Mao's sentencing memorandum renewed these objections, adding that his use-of-a-firearm conviction was not a crime of violence because it did not require proof of a mens rea greater than recklessness. He argued for a Guidelines range of 57 months’ imprisonment.
The government's sentencing memorandum responded that Mao qualified as a career offender, contending that Mao's use-of-a-firearm conviction was a crime of violence “[b]ecause [Va. Code Ann. § 18.2-53.1] has the use of force as an element and is also a categorical match to generic robbery.” The government recommended a sentence of 151 months’ imprisonment, followed by four years of supervised release.
At the sentencing hearing, the district court “agree[d] with probation and the government and the majority of the District Courts in Virginia that have considered this question that [use or display of a firearm while committing a robbery] does qualify as a crime of violence.” The court reasoned that the elements of Va. Code Ann. § 18.2-53.1 require that the firearm “must be used or displayed in a threatening manner” and must “occur during the predicate offense,” here robbery.

Entries -
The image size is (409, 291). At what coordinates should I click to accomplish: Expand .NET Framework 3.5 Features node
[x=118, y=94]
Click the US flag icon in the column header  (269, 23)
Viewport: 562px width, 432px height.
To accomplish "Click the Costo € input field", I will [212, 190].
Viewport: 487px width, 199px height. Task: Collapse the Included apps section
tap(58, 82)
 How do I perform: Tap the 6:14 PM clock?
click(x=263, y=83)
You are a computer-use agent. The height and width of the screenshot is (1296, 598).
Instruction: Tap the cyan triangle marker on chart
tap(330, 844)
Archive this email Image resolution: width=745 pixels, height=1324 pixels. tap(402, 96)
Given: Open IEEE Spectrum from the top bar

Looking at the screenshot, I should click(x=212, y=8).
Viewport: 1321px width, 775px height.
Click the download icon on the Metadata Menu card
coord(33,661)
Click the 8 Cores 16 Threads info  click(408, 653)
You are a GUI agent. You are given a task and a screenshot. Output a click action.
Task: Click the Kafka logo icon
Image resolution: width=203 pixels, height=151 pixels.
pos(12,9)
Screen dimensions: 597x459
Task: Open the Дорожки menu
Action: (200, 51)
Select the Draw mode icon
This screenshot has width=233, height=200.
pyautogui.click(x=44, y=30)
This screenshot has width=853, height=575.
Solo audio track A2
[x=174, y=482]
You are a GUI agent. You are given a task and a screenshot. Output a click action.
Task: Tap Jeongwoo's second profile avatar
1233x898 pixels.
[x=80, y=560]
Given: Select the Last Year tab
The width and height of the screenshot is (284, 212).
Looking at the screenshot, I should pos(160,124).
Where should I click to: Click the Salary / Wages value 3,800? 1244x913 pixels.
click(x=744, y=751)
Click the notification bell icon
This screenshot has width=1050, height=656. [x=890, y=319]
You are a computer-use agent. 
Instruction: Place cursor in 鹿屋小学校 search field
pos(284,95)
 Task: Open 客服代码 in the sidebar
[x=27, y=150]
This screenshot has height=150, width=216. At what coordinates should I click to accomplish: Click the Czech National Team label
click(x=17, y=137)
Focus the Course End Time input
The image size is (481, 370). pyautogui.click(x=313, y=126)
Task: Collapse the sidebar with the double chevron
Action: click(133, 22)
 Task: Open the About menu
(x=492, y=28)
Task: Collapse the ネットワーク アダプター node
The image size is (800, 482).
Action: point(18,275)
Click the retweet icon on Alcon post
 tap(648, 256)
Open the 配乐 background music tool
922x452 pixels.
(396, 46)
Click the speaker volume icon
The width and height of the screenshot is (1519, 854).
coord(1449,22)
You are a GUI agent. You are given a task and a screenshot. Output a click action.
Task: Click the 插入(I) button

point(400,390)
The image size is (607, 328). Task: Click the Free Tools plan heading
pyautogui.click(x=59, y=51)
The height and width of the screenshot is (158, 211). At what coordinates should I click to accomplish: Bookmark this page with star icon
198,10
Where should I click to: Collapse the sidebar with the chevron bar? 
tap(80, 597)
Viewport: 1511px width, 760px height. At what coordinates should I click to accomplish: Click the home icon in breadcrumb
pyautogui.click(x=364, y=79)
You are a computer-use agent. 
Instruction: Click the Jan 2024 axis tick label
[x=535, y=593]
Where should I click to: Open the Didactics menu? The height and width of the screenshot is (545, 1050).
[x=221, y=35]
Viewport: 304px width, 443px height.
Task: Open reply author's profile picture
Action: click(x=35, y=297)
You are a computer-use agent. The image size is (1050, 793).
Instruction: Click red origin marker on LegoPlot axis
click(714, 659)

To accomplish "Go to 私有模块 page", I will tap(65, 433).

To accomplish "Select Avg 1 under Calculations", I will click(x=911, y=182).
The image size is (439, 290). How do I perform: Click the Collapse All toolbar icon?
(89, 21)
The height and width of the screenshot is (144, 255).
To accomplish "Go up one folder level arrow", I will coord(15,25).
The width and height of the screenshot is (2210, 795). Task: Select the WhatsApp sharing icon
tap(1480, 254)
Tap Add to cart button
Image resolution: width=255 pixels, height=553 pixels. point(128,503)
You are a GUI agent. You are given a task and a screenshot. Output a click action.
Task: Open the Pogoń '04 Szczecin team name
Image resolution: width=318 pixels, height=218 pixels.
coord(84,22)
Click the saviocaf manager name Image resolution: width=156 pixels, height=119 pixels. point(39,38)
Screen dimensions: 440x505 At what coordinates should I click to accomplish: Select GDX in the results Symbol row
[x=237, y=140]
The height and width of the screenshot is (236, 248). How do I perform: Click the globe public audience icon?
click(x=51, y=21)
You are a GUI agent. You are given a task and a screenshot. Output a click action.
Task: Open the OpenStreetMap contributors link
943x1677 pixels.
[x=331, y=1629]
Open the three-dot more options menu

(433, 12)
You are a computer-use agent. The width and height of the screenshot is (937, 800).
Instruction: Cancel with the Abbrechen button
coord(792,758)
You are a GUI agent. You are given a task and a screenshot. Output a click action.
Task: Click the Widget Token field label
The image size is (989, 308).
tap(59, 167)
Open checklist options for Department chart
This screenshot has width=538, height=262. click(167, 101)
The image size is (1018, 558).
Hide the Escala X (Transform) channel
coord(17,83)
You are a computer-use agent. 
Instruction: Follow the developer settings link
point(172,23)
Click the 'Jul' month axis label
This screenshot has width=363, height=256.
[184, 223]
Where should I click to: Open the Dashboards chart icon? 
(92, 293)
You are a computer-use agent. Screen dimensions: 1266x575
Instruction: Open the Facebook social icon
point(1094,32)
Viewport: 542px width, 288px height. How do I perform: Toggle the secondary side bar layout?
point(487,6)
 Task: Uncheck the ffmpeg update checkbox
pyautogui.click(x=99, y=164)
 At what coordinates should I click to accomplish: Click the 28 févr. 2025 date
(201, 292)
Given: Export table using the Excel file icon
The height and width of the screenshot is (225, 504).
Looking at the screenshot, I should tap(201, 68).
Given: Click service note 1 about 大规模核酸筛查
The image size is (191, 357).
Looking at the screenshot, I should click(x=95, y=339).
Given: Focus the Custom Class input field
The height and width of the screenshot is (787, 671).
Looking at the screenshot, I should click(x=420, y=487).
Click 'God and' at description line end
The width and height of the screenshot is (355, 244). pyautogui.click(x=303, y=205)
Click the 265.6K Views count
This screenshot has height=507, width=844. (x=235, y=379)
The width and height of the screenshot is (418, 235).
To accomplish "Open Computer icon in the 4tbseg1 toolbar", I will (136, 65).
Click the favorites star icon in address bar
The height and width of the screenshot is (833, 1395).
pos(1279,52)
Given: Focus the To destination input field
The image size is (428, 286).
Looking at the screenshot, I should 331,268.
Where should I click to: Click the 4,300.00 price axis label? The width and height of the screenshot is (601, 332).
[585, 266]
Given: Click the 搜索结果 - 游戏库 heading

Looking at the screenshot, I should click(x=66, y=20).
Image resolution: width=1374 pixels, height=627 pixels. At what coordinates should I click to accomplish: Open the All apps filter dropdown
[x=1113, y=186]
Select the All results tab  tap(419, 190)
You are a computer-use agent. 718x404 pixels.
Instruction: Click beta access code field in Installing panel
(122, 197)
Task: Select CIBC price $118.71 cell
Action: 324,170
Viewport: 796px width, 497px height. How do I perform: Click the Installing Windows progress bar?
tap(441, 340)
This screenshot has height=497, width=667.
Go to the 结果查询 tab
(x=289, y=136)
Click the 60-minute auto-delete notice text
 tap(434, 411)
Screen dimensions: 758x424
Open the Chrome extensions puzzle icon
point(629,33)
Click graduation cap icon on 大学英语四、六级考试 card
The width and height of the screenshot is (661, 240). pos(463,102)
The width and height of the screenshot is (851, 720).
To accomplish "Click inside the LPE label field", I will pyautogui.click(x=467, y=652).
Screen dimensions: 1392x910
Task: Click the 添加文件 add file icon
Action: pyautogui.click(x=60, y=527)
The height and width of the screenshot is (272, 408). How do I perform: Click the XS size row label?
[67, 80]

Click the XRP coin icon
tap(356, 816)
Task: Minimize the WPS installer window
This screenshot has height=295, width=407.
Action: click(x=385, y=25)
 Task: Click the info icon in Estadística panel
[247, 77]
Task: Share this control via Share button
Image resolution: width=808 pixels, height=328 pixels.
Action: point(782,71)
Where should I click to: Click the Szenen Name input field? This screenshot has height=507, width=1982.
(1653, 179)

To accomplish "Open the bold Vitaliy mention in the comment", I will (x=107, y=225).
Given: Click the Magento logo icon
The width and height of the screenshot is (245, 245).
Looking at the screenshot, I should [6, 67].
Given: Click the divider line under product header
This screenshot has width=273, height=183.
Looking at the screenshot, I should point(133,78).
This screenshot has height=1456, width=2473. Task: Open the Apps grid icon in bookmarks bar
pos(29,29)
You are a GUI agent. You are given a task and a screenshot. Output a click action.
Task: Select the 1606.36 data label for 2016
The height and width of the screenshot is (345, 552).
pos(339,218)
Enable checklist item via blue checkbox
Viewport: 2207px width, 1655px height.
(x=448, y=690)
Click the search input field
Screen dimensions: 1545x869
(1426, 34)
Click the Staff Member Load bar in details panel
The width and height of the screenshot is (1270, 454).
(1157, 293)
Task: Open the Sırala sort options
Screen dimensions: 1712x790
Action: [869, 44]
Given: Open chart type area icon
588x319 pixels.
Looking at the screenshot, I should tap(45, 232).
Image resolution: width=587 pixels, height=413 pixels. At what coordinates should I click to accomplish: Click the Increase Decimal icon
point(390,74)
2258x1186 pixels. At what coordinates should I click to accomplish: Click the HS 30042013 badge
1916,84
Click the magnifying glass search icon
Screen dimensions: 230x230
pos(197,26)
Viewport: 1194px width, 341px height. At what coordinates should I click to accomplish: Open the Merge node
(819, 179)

Exercise task - Copy out the sentencing passage about Mao's firearm conviction above, word for word.

Problem solution -
Mao's sentencing memorandum renewed these objections, adding that his use-of-a-firearm conviction was not a crime of violence because it did not require proof of a mens rea greater than recklessness. He argued for a Guidelines range of 57 months’ imprisonment.
The government's sentencing memorandum responded that Mao qualified as a career offender, contending that Mao's use-of-a-firearm conviction was a crime of violence “[b]ecause [Va. Code Ann. § 18.2-53.1] has the use of force as an element and is also a categorical match to generic robbery.” The government recommended a sentence of 151 months’ imprisonment, followed by four years of supervised release.
At the sentencing hearing, the district court “agree[d] with probation and the government and the majority of the District Courts in Virginia that have considered this question that [use or display of a firearm while committing a robbery] does qualify as a crime of violence.” The court reasoned that the elements of Va. Code Ann. § 18.2-53.1 require that the firearm “must be used or displayed in a threatening manner” and must “occur during the predicate offense,” here robbery.